The recently released Companion Volume to the Common European Framework of Reference for Languages: Learning, Teaching, Assessment (CEFR) was the focus of a fascinating presentation by Dr. Enrica Piccardo on March 15, 2018. Dr. Piccardo, University of Toronto and Université Grenoble-Alpes, was a guest speaker at Professor Barbara Schmenk’s English/French/German cross-listed graduate course, “The Native Speaker in Language Education.” Her lecture “Overcoming the myth of the native speaker: Challenges and successes” was open to everyone at UWaterloo, and a group of about 45 students and faculty were in attendance.

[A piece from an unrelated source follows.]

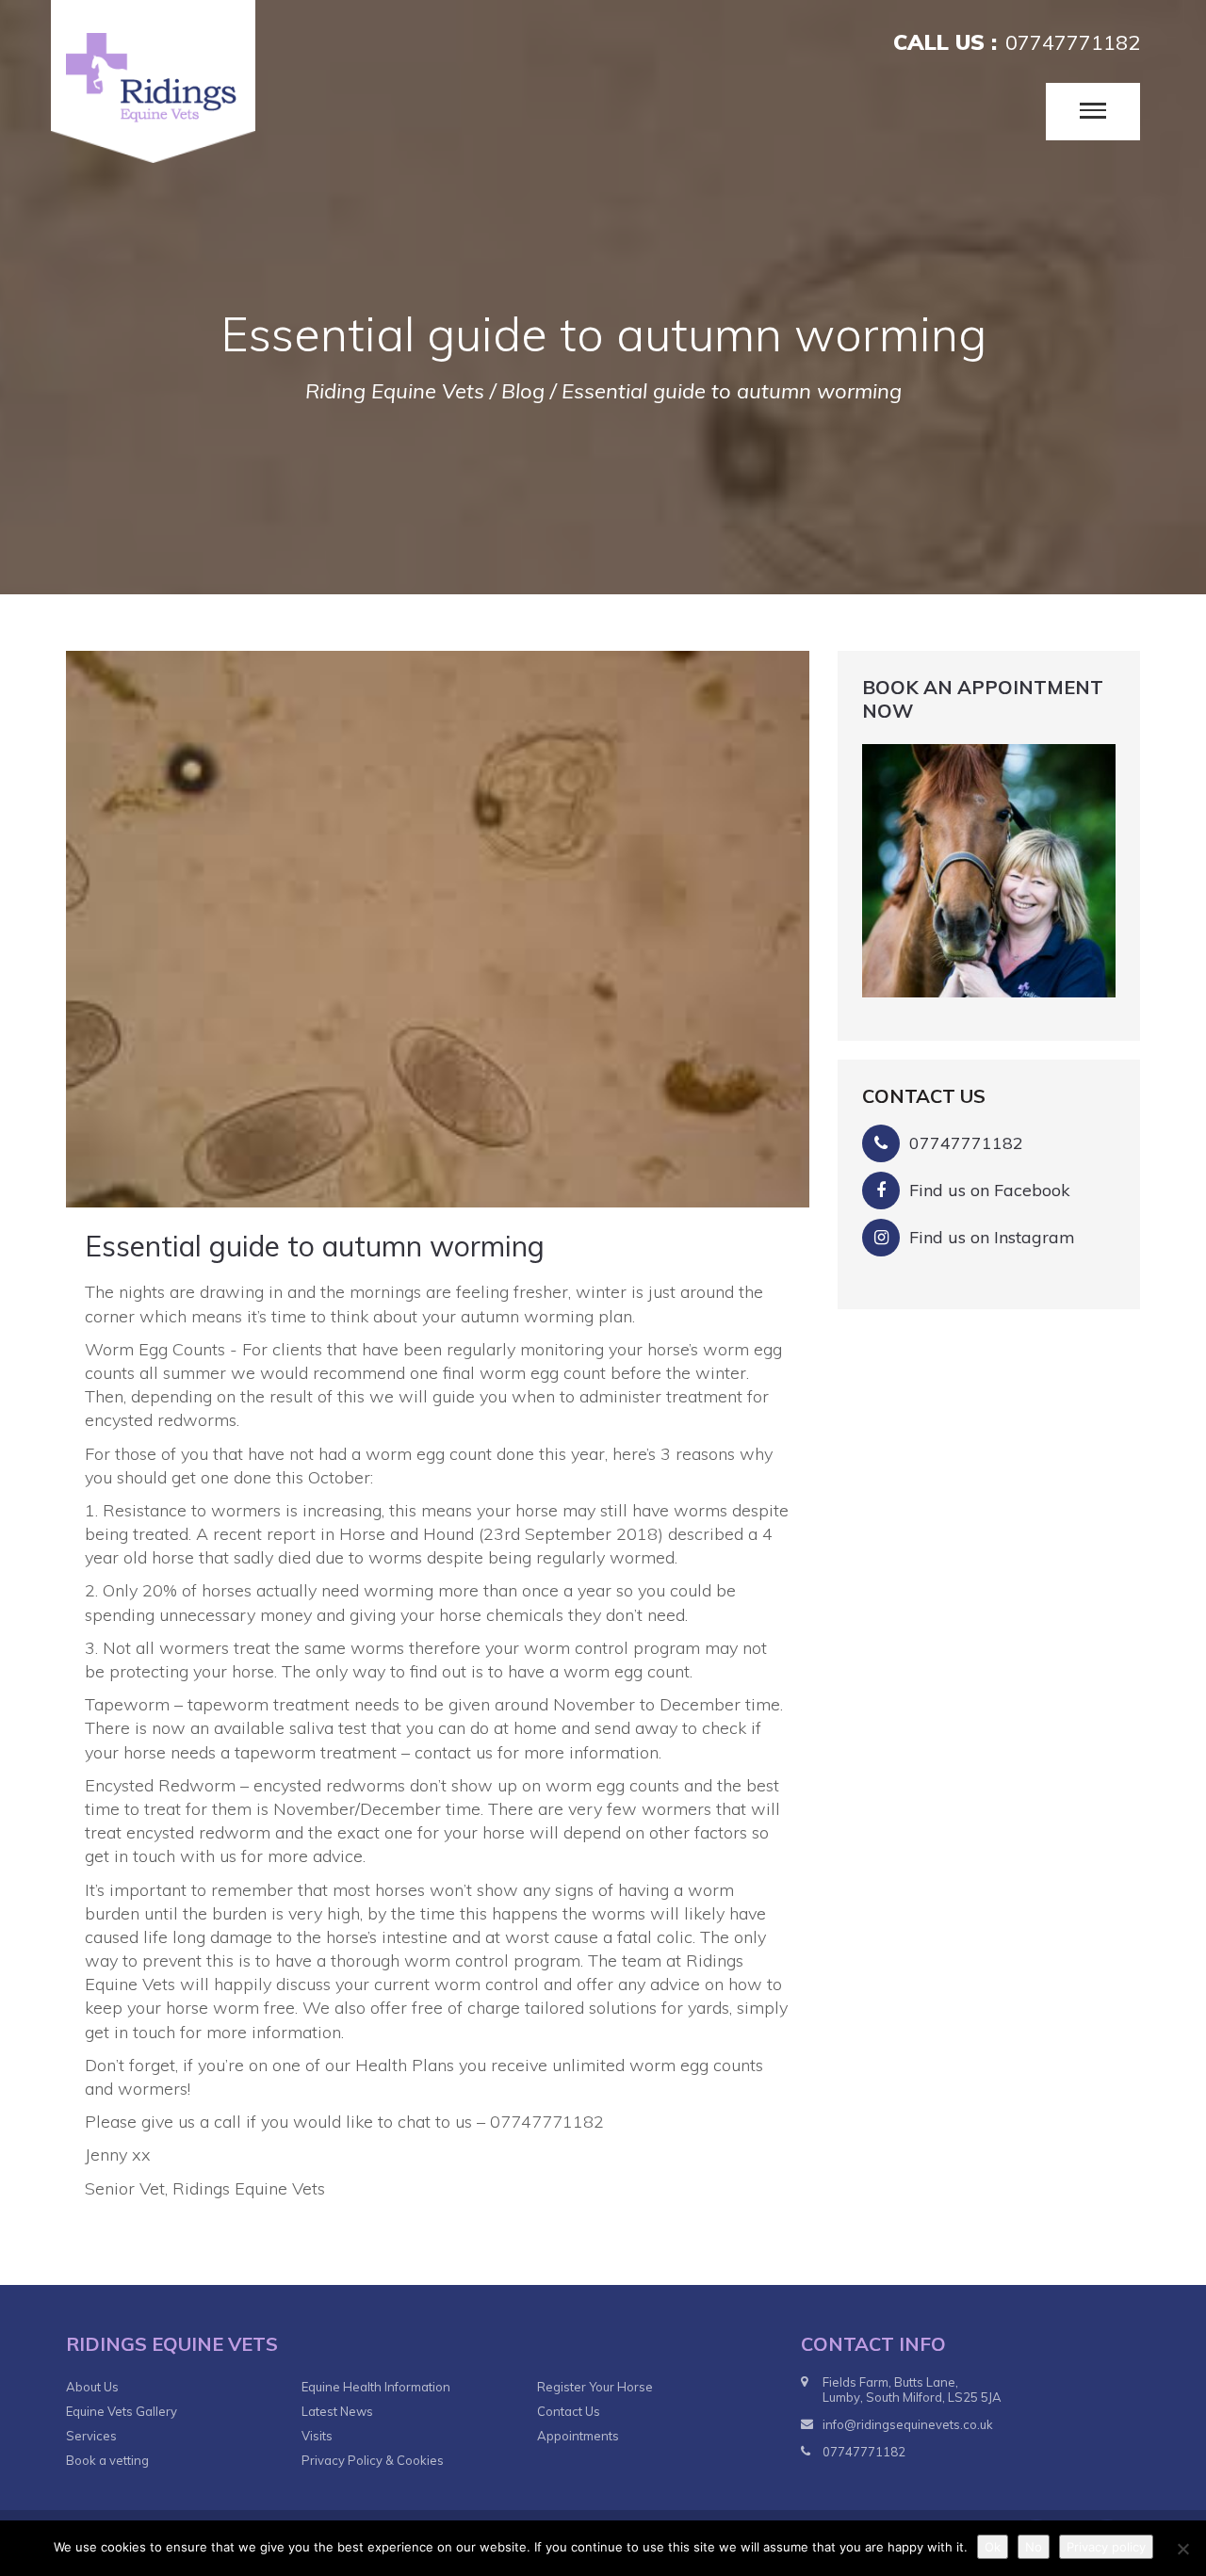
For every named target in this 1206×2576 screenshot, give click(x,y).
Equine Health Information (376, 2386)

Originally released in 2001, the CEFR is a 250+ page document crafted to provide a common basis for the development of language teaching across Europe. For many, the CEFR is synonymous with its scaled “can do” descriptor charts (from A1 - Breakthrough to C2 - Mastery) which detail a language learner’s communicative competencies in their target language in different categories, such as Listening, Reading, Spoken Interaction, etc.
The 2001 CEFR attempted to shift language acquisition away from a linear conception of language education and into a model which facilitates a dynamic and flexible understanding of language learning within multilingual classes and among plurilingual individuals. However, as Dr. Piccardo put it, the ghost of monolingualism was also found to haunt the CEFR. Some users of the Framework would equate the C2 level with an “educated native speaker” proficiency, falling into the trap of trying to reach or teach to a constantly shifting, undefinable and ultimately unattainable goal.
Updates to the CEFR Companion Volume (CEFR/CV) 2017 include the removal of all references to “native speaker” and provides descriptor scales for categories not developed in the initial version. It refines its pedagogical vision and develops constructs such as phonology and pluri. Further, and the most instrumental to shifting the conception of language to a socially interactive activity, it broadens the concept of language mediation and adds this meaning-making skill to three of the four modes of communication.
Enrica Piccardo is one of three co-authors of the CEFR/CV, and the audience was able to benefit from her extensive knowledge of the document specifics, the methodology of its construction and its theoretical underpinnings. She is an engaging, warm and witty speaker, and in what could have been a recitation of dry facts for a speaker of lesser caliber, was an informative and entertaining evening for those in attendance.
Dr. Piccardo is an Associate Professor with the Department of Curriculum, Teaching and Learning, and head of the Centre for Educational Research in Languages and Literacies at the University of Toronto, Ontario Institute for Studies in Education. She is a speaker of multiple languages (English, Italian, French and German) and a plurilingualist.